I just received this and had to show it. Up until I saw this, I never even knew they existed! I just love the design and the way everything is laid out. The hour markers are raised w/the hour written on them. The asymmetric date window, etc. Now I just need to figure out how to set the time zone hand (winding backwards does not get it)!

I didn't get that nice camera for my BD so I'll just have to keep posting crummy pix. You have to see one of these in person to really appreciate its beauty. The condition is great!


----------



## Silver Hawk (Dec 2, 2003)

1. You set time backwards until you reach the desired difference between the 2 hour hands

2. Then set forwards and set the current time.

While setting backwards, the red second hour hand stops in position while the black continues.


----------



## Mechanical Alarm (Oct 18, 2010)

Thanx Paul, but they are in lock step with one another. I can move BW or FW and they stay together (the 2 hour difference that it is set at presently). Is there something wrong with the watch or am I just not getting it??


----------



## Silver Hawk (Dec 2, 2003)

Mechanical Alarm said:


> Thanx Paul, but they are in lock step with one another. I can move BW or FW and they stay together (the 2 hour difference that it is set at presently). Is there something wrong with the watch or am I just not getting it??
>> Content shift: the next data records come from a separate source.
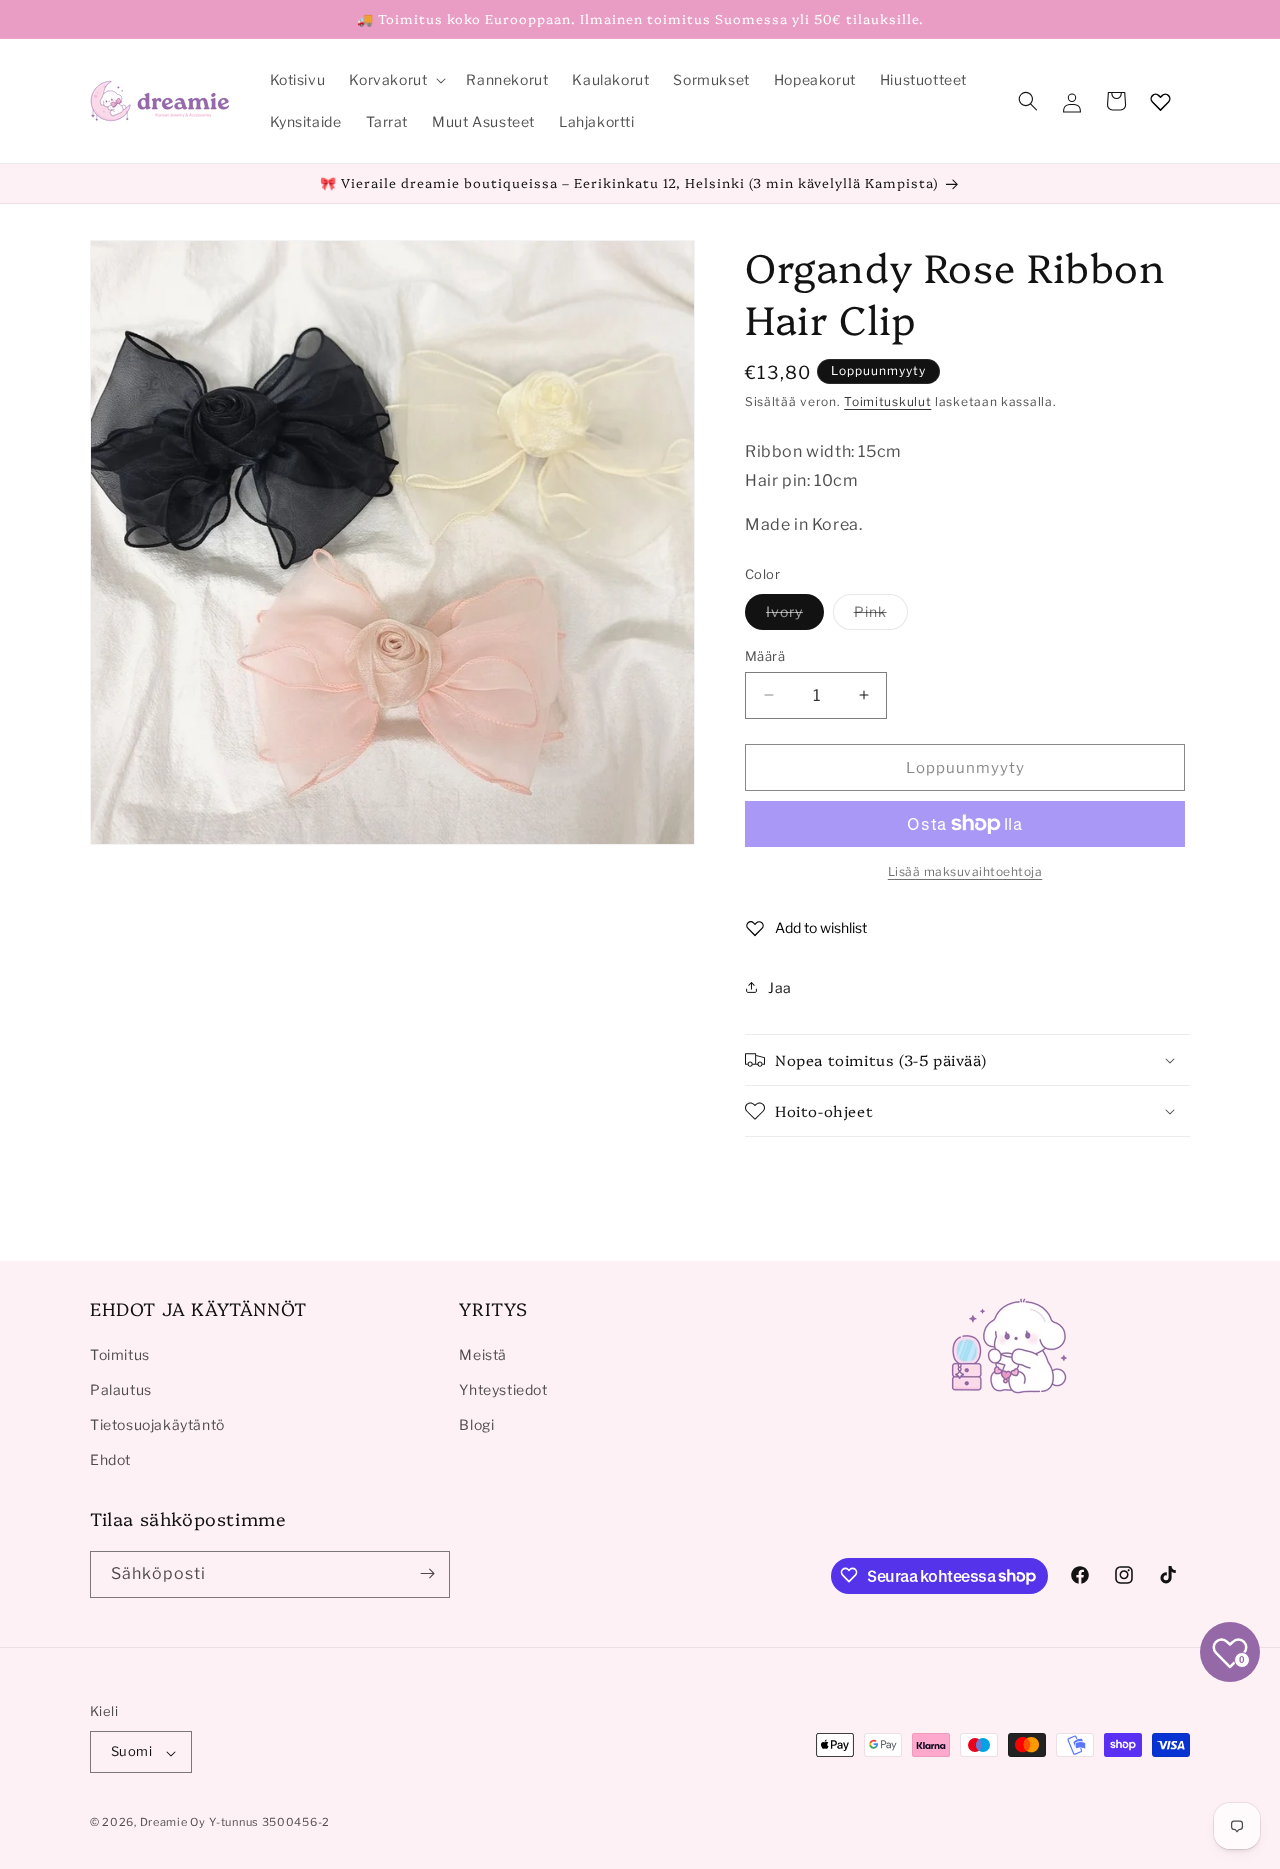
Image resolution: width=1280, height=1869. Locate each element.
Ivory (795, 615)
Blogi (476, 1423)
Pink (881, 615)
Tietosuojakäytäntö (157, 1423)
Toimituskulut (887, 401)
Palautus (121, 1388)
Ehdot (110, 1459)
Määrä (765, 655)
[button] (395, 80)
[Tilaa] (427, 1573)
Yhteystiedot (503, 1388)
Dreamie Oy (173, 1823)
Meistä (483, 1353)
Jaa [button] (780, 986)
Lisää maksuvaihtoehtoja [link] (965, 871)
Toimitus (120, 1353)
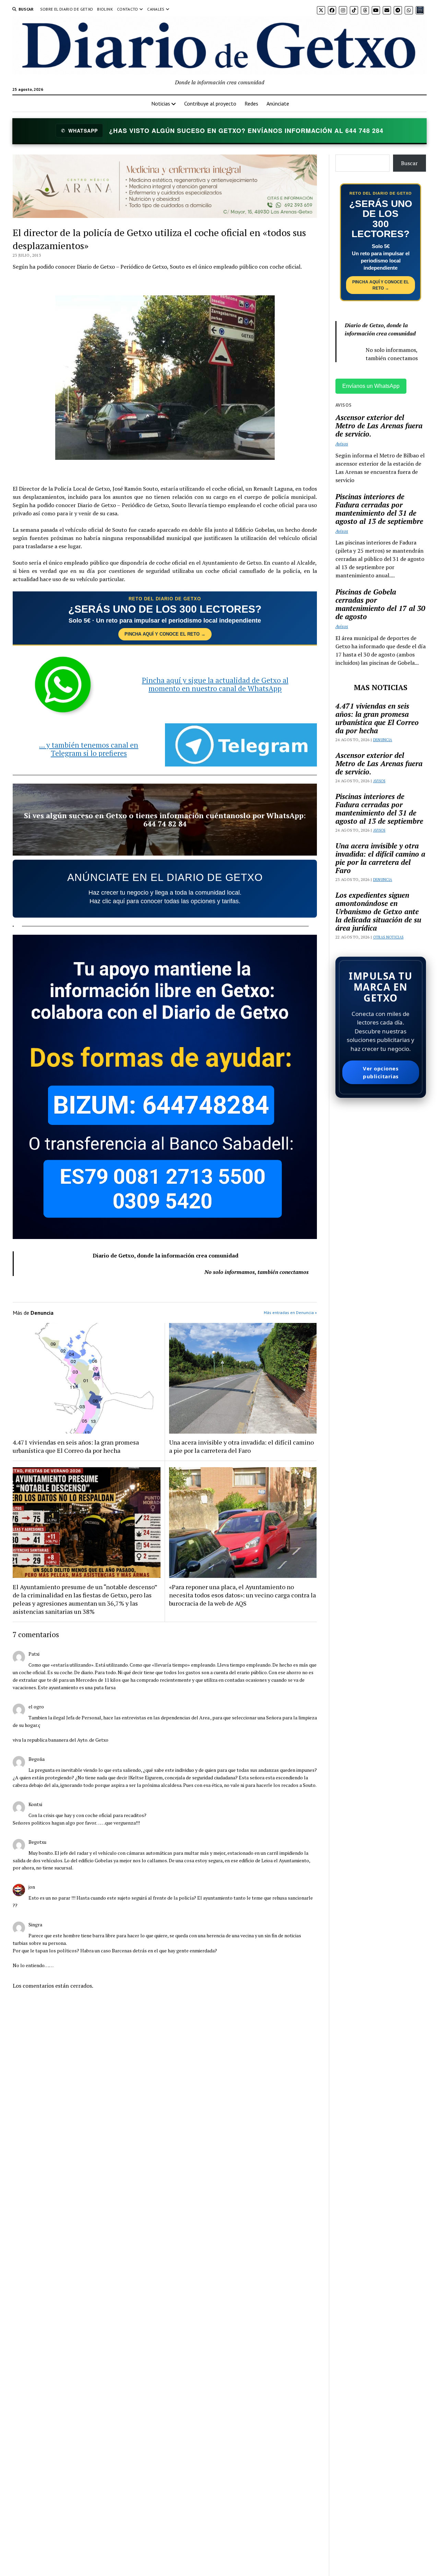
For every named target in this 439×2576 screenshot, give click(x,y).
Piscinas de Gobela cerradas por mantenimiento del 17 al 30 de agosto (380, 604)
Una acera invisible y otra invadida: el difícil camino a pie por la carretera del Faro (241, 1446)
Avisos (341, 443)
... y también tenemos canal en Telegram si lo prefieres (88, 749)
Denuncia (382, 739)
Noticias (160, 103)
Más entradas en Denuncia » (290, 1312)
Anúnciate (277, 103)
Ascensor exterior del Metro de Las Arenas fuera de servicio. (379, 425)
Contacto (127, 9)
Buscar (409, 163)
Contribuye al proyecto (210, 103)
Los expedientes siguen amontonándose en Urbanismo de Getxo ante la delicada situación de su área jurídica (378, 911)
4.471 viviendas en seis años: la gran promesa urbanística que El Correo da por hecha (76, 1446)
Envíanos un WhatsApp (371, 386)
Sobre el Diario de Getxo (66, 9)
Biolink (105, 9)
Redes (251, 103)
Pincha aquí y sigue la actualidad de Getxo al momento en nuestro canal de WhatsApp (215, 684)
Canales (156, 9)
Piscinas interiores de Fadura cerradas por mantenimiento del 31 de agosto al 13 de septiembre (379, 508)
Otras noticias (388, 937)
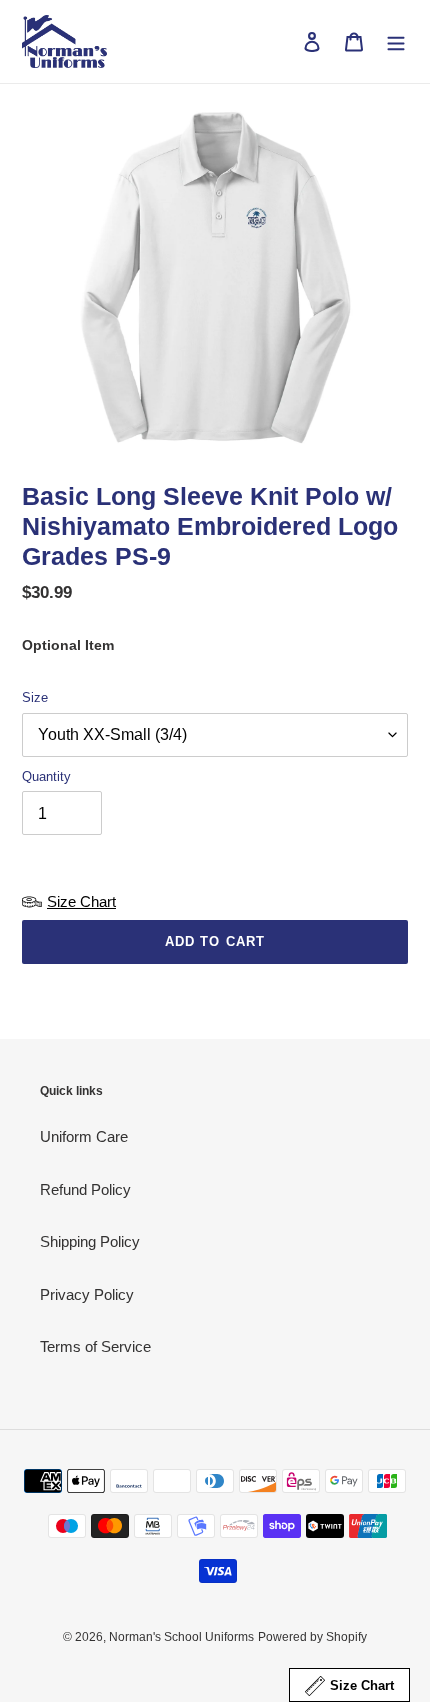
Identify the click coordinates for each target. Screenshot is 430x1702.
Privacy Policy (87, 1294)
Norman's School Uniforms (181, 1637)
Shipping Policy (90, 1241)
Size (35, 697)
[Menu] (396, 41)
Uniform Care (84, 1136)
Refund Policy (85, 1189)
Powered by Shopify (312, 1637)
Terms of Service (95, 1346)
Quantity (46, 776)
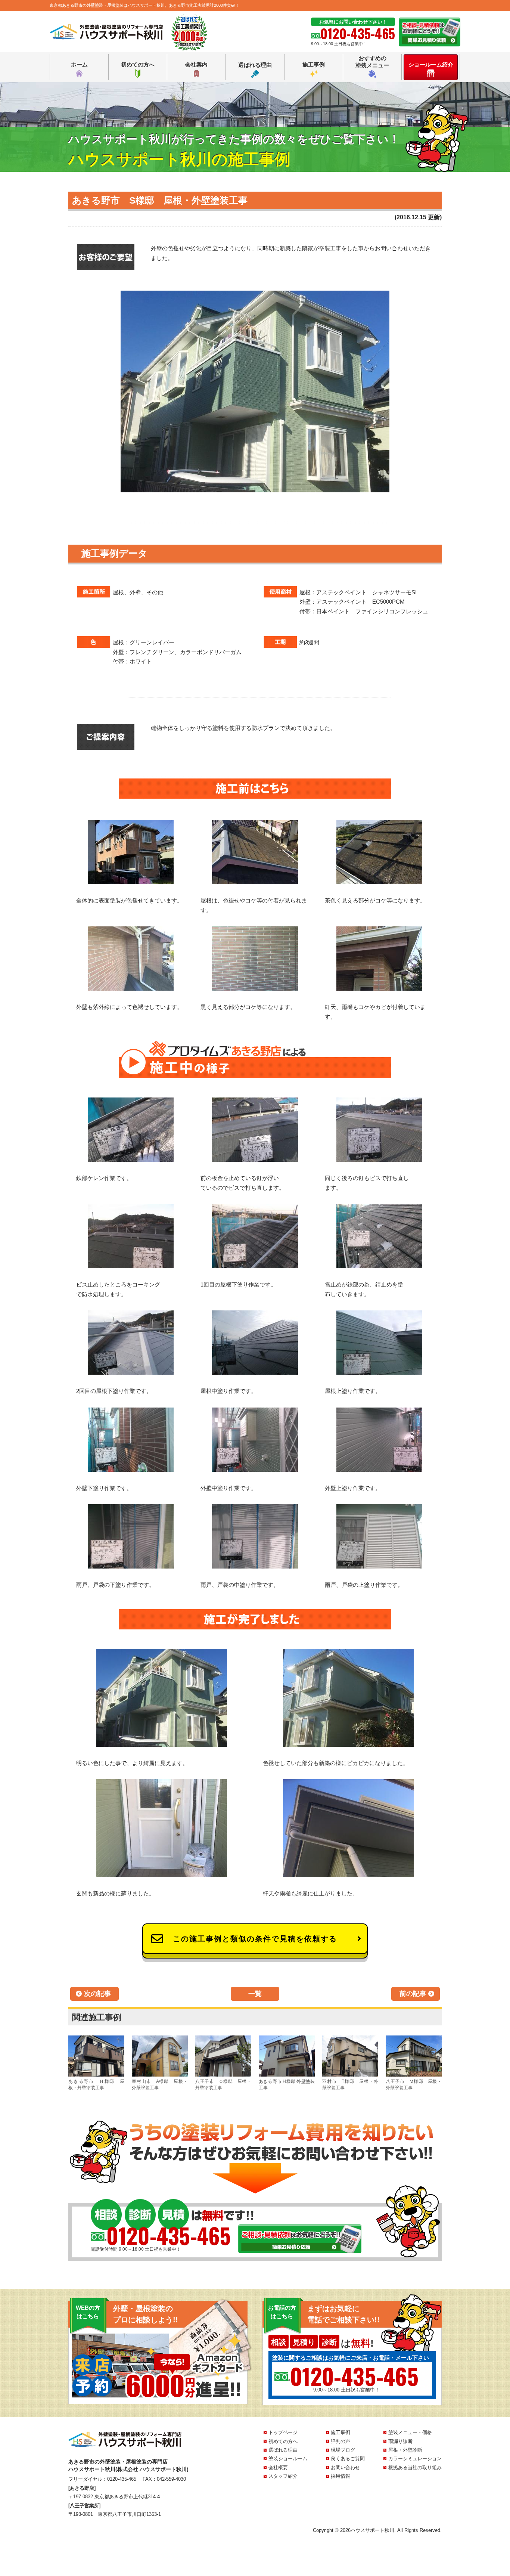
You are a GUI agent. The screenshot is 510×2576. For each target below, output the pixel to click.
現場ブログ (343, 2450)
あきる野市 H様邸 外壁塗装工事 (287, 2084)
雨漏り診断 (400, 2441)
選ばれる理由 (255, 65)
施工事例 (313, 64)
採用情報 (340, 2476)
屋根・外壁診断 (405, 2450)
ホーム (79, 64)
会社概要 (278, 2467)
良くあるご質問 (348, 2458)
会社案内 (196, 64)
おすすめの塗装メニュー (372, 62)
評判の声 (340, 2441)
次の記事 (97, 1993)
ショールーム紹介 (430, 64)
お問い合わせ (345, 2467)
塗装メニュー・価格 (410, 2432)
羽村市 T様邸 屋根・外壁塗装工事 (350, 2084)
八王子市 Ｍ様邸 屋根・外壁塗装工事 (414, 2084)
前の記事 (412, 1993)
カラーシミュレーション (415, 2458)
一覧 (255, 1993)
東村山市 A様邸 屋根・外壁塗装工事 (160, 2084)
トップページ (283, 2432)
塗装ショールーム (287, 2458)
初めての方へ (138, 64)
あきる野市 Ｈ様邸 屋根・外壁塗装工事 (96, 2084)
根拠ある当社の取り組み (415, 2467)
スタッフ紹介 (283, 2476)
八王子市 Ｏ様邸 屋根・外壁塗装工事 (223, 2084)
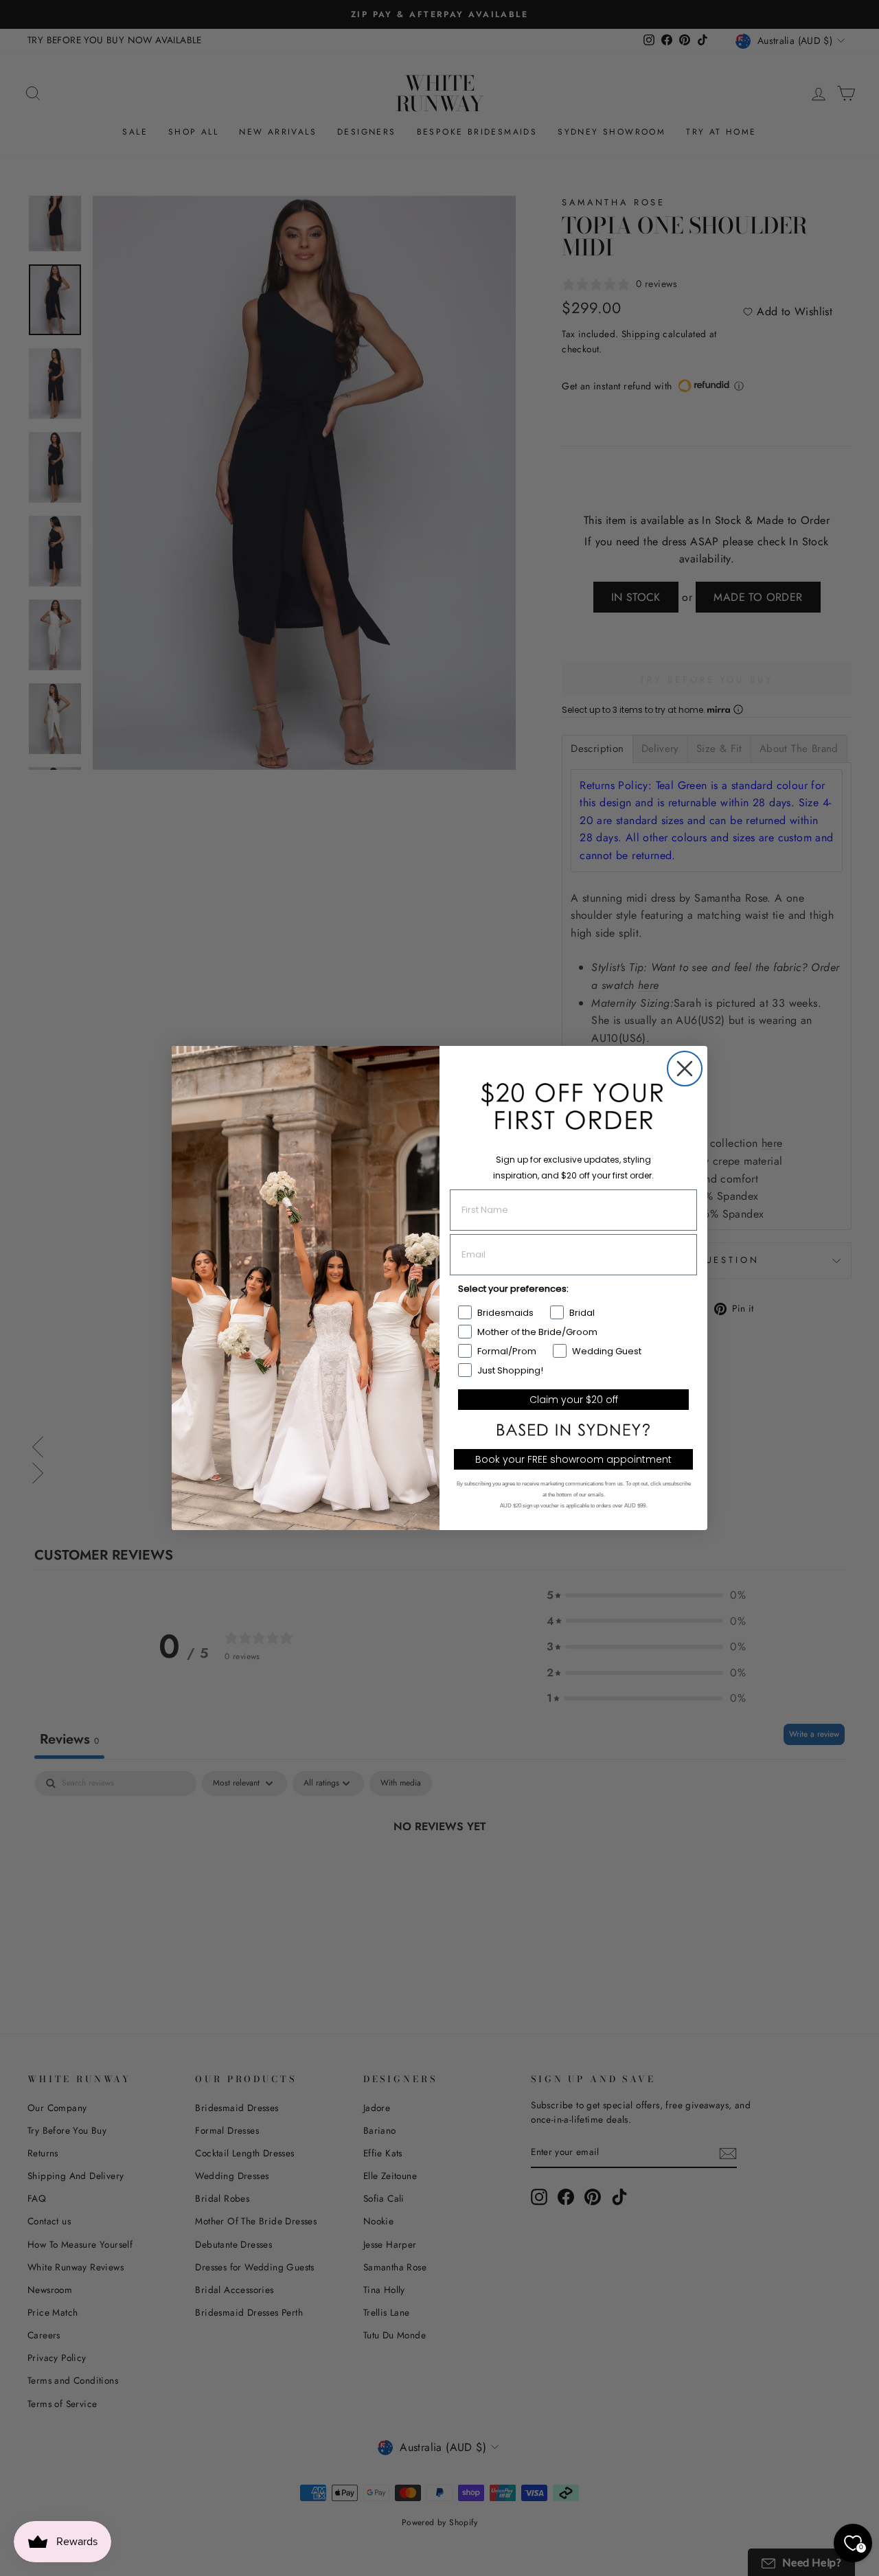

If you keep winding backwards, the GMT hand *should* lock at some point...then continue backwards to set the number of hours difference....then wind forwards to set the time.


----------



## mel (Dec 6, 2006)

Thankyou Paul :notworthy: - saves me saying it. The "lock" will usually occur within the full 24 hours timeframe as you wind back 

ldman:


----------



## Mechanical Alarm (Oct 18, 2010)

Gents... I've wound BW a full 48 hours+ and no change. I hope "should" is not the key word here.


----------



## mel (Dec 6, 2006)

Hang Fire, I've posted a request over on the ticka Forum for an instruction sheet or scan of same if anyone has one. Will get back if there's a reply but allow time for same.!

ldman:


----------



## GASHEAD (Aug 27, 2009)

Lovely Timex... I have one too!


----------



## GASHEAD (Aug 27, 2009)

On mine, when winding backwards the red GMT hour hand locks at the nearest hour marker while the white hand continues as Paul suggested above, so it sounds like yours may have a slight issue. Sorry!


----------



## mel (Dec 6, 2006)

It's a #65 movement, and instructions are on our Manuals pages at the Timex Forum and follow the link there to "mANUALS AND CATALOGS" :yes:

You may find enough help there to ID if there is a further problem reqjuiring attention 

:weed:


----------



## Mechanical Alarm (Oct 18, 2010)

Gas... NICE!

Mel thank you for the research, but it didn't help.

I may have to send it off to the repairman... drats!!


----------